▶ [Exercise instructions]:
Update all of the rows below, replacing "screenshot" with "capture" and keeping everything else the same. Leave the pictures out of your output.

▶ [Data provided]:
━━━━━━━━
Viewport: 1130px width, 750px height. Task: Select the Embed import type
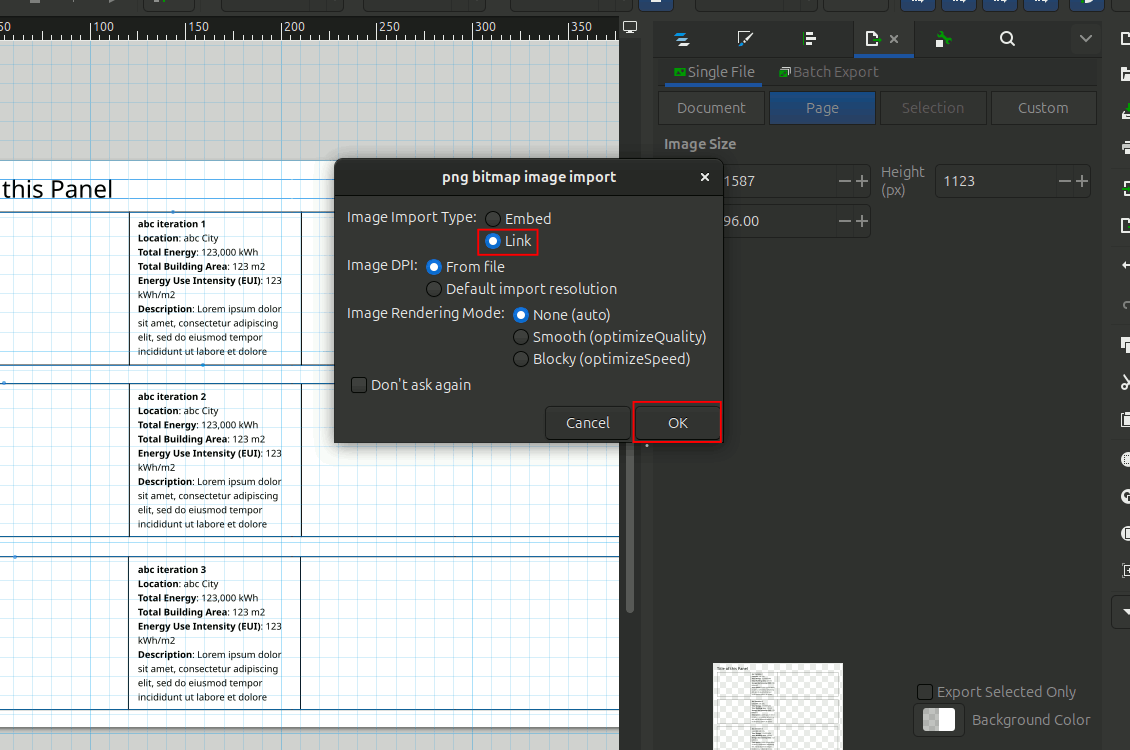point(493,218)
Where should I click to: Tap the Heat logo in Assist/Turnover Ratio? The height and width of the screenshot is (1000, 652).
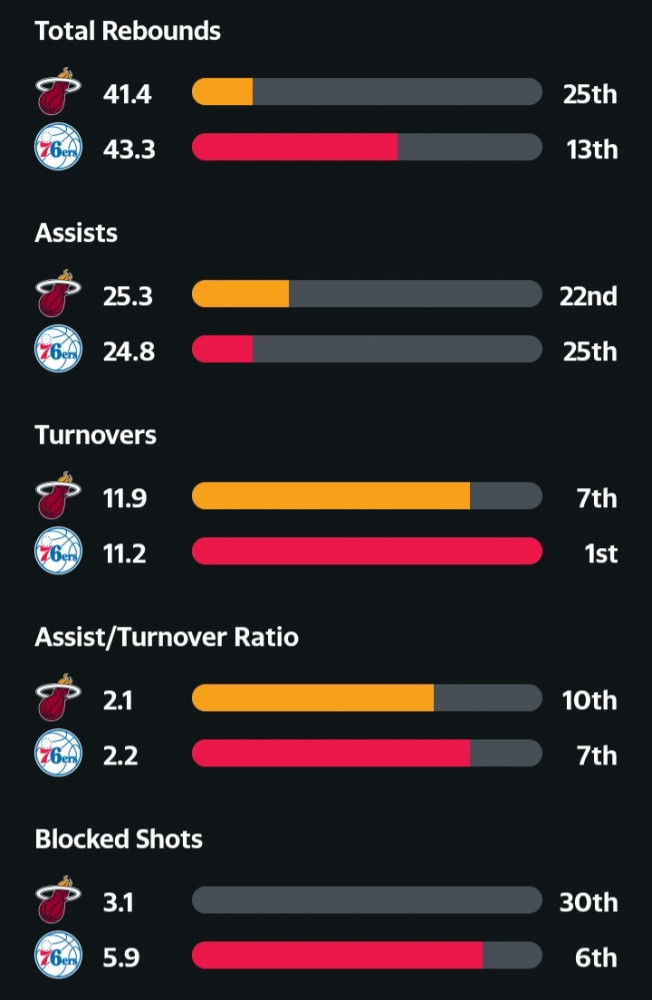(58, 698)
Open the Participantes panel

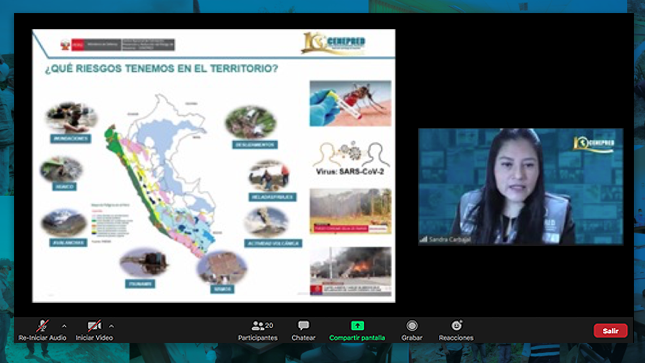tap(258, 330)
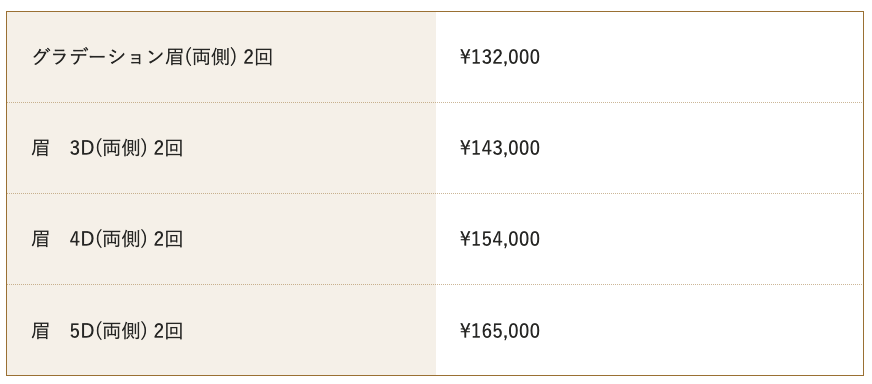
━━━━━━━━
▶ [Full output]:
Viewport: 1130px width, 750px height. Task: Select the Embed import type
point(493,218)
Where should I click to: Tap the Heat logo in Assist/Turnover Ratio? The height and width of the capture is (1000, 652).
(58, 698)
Open the Participantes panel

tap(258, 330)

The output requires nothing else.